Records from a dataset
---*---
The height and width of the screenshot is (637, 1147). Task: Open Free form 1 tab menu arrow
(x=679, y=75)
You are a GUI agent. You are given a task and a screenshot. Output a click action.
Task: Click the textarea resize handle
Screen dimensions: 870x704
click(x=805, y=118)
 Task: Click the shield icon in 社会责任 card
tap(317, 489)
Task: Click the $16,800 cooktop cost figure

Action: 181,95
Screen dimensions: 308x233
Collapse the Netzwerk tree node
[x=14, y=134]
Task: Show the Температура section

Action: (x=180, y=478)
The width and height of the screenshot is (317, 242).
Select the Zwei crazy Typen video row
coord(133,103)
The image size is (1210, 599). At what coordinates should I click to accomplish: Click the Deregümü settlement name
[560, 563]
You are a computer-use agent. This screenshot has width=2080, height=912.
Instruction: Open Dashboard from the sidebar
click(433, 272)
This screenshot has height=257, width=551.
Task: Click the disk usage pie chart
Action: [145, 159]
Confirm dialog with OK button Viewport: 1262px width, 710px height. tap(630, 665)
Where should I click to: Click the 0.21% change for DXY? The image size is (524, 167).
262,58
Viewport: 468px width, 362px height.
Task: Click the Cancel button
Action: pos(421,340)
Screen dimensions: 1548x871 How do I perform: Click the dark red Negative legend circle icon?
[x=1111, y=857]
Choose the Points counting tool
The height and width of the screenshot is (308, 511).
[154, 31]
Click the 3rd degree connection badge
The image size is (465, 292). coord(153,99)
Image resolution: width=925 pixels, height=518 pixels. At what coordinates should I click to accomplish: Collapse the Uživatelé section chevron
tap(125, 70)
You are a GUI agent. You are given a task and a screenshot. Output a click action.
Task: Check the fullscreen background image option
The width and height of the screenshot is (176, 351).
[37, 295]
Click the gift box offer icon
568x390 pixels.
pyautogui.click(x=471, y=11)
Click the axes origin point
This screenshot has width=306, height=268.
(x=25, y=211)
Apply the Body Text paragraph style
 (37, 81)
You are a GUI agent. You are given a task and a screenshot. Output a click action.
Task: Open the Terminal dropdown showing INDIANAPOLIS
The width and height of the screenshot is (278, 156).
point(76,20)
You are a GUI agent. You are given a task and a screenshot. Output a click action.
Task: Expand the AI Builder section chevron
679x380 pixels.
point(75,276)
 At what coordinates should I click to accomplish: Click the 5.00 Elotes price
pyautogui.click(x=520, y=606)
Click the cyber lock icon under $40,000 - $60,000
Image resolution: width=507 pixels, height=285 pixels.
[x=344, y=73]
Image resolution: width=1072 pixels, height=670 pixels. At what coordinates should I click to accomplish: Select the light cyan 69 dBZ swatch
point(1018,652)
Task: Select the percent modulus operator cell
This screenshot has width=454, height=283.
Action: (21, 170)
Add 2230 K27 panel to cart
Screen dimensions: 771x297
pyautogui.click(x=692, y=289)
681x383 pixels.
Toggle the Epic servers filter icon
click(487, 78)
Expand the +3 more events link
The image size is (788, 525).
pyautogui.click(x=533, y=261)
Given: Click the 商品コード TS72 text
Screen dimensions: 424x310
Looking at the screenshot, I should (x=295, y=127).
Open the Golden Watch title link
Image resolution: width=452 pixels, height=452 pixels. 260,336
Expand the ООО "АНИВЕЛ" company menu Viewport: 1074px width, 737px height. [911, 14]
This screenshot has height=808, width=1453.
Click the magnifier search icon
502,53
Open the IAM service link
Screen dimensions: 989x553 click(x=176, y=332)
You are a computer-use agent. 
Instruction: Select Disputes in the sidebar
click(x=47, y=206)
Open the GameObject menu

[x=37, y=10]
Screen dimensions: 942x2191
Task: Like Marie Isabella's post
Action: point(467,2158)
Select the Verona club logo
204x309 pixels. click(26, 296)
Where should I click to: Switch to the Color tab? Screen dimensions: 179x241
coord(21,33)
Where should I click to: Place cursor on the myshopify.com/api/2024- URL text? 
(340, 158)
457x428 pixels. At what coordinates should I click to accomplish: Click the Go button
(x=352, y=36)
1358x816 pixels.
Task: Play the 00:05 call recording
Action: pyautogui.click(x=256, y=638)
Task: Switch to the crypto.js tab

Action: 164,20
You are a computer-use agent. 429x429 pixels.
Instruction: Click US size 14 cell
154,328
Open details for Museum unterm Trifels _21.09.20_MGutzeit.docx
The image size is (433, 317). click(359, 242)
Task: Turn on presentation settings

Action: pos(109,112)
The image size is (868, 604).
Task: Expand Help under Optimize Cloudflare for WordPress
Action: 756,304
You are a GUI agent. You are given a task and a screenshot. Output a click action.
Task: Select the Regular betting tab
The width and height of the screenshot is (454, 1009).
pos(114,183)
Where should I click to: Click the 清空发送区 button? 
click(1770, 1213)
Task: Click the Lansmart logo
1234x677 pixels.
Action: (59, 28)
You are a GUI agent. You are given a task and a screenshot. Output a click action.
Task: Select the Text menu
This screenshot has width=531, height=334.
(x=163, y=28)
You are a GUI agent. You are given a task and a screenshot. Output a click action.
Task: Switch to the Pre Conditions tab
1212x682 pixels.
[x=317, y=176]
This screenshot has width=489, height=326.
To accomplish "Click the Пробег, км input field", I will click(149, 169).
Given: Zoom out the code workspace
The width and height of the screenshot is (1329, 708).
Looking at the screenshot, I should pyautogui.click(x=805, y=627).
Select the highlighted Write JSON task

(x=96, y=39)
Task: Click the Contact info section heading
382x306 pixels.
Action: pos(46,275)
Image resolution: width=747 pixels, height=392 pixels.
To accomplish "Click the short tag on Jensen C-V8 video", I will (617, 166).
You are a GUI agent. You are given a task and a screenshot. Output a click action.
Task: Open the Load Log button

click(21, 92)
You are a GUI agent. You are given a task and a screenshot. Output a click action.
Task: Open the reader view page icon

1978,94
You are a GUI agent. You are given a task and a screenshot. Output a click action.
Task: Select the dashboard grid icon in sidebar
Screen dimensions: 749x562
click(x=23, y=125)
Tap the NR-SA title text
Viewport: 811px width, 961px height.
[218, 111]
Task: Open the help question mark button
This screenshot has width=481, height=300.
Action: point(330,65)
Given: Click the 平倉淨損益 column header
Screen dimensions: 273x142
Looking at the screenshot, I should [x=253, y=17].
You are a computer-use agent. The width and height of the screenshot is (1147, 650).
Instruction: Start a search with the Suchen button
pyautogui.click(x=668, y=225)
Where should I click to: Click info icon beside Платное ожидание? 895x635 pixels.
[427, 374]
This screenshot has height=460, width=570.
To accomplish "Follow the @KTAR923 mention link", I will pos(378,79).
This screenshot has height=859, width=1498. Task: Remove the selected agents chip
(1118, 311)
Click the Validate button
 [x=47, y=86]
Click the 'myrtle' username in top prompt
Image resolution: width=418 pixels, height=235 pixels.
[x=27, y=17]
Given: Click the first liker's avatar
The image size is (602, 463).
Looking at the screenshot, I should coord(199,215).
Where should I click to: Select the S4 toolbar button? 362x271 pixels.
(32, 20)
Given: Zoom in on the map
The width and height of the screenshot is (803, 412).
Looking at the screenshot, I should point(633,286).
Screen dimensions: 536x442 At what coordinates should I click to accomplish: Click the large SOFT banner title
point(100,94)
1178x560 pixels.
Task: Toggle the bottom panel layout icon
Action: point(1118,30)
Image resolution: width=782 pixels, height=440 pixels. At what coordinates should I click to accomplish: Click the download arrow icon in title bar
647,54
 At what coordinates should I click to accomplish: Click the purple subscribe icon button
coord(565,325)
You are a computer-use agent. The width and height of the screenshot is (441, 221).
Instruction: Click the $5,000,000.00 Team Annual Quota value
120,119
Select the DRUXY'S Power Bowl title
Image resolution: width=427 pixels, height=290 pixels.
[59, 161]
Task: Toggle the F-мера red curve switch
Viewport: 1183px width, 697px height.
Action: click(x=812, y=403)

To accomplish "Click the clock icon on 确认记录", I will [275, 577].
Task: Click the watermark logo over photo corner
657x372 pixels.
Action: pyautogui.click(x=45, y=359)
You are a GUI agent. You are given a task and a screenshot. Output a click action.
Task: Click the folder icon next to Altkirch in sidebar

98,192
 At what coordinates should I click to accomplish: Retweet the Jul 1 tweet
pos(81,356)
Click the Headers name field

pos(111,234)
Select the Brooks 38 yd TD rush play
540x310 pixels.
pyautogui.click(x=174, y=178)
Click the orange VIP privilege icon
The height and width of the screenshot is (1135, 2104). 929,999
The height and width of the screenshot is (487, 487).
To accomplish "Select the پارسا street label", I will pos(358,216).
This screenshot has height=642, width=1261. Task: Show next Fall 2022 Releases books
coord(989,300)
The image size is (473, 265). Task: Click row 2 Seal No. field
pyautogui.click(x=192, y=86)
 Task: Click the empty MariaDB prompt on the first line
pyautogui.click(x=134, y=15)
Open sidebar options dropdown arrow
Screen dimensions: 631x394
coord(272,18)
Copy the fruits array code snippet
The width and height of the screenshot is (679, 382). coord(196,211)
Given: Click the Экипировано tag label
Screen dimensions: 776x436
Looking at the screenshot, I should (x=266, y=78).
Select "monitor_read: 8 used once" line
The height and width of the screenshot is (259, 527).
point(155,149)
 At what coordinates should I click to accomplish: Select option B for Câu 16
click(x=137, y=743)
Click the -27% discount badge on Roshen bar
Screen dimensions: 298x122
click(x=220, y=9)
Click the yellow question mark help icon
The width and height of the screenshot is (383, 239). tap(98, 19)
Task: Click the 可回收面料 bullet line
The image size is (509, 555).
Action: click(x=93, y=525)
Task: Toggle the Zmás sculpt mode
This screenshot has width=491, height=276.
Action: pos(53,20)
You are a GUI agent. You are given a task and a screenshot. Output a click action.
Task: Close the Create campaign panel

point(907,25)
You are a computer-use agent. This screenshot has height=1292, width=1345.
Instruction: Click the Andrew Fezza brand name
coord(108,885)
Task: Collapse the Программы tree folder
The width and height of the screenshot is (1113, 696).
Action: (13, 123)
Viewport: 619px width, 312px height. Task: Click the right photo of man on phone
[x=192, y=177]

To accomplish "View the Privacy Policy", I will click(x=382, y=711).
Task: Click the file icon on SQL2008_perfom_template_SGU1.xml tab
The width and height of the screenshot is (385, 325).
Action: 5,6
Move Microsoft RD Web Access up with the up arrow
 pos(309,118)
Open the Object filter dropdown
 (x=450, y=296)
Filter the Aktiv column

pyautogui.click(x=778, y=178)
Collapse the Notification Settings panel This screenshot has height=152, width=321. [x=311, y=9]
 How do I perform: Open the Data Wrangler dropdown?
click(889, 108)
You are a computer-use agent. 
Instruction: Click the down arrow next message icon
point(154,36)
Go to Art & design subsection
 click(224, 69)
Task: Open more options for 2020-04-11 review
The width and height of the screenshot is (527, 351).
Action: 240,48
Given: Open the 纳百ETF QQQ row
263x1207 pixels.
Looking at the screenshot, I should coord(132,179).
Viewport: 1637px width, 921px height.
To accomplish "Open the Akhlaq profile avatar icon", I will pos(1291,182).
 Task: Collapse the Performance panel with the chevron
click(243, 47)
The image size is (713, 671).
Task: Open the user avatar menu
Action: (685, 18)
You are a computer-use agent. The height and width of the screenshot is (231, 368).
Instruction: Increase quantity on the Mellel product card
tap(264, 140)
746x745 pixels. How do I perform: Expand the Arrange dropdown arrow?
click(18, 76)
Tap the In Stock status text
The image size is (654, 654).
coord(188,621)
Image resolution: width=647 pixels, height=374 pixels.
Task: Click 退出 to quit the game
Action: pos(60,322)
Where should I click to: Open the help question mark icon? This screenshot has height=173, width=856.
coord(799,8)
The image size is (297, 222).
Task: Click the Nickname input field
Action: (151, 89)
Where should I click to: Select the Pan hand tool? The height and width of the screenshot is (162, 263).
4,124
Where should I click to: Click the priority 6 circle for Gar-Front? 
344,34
---*---
Set problem —
Starting from the first line and ending with the line that contains "Action: 181,95", write the lines out again, swapping "cooktop" for "oven" and leaving everything else unchanged.

Exercise answer —
The height and width of the screenshot is (637, 1147). Task: Open Free form 1 tab menu arrow
(x=679, y=75)
You are a GUI agent. You are given a task and a screenshot. Output a click action.
Task: Click the textarea resize handle
Screen dimensions: 870x704
click(x=805, y=118)
 Task: Click the shield icon in 社会责任 card
tap(317, 489)
Task: Click the $16,800 oven cost figure

Action: 181,95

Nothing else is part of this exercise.